Proper entity types for XHTML, XML and inside inline JavaScript

https://stackoverflow.com/questions/1734692

20-09-2019
|

Question

First, the way I understand it, it's more appropriate to use numeric entities in an XHTML document, such as " instead of ", is that right?

Second, for my RSS XML feed, which entity type is correct? Named or numeric? I believe it's numeric, but see examples of both in my searches.

Third, which of the following is correct for entities inside inline JavaScript?
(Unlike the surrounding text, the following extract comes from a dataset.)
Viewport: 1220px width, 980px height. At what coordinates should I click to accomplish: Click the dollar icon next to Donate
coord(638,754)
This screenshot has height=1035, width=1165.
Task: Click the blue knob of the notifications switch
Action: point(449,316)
<span onmouseover="tooltip_on( '<strong>Tooltip inside a span</strong>
<br />Lorem ipsum dolor sit amet.<span>Lorem ipsum <code>dolor sit</code>
amet, consectetur adipisicing elit.</span>' );"
onmouseout="tooltip_off();">tooltip inside a span</span>

OR... (the tags inside the JS function are converted to named entities):

<span onmouseover="tooltip_on( '&lt;strong&gt;Tooltip inside a
span&lt;/strong&gt;&lt;br /&gt;Lorem ipsum dolor sit amet.
&lt;span&gt;Lorem ipsum &lt;code&gt;dolor sit&lt;/code&gt;
amet, consectetur adipisicing elit.&lt;/span&gt;' );"
onmouseout="tooltip_off();">tooltip inside a span</span>

EDIT 1:

Great answers below, but maybe I should have worded my question differently.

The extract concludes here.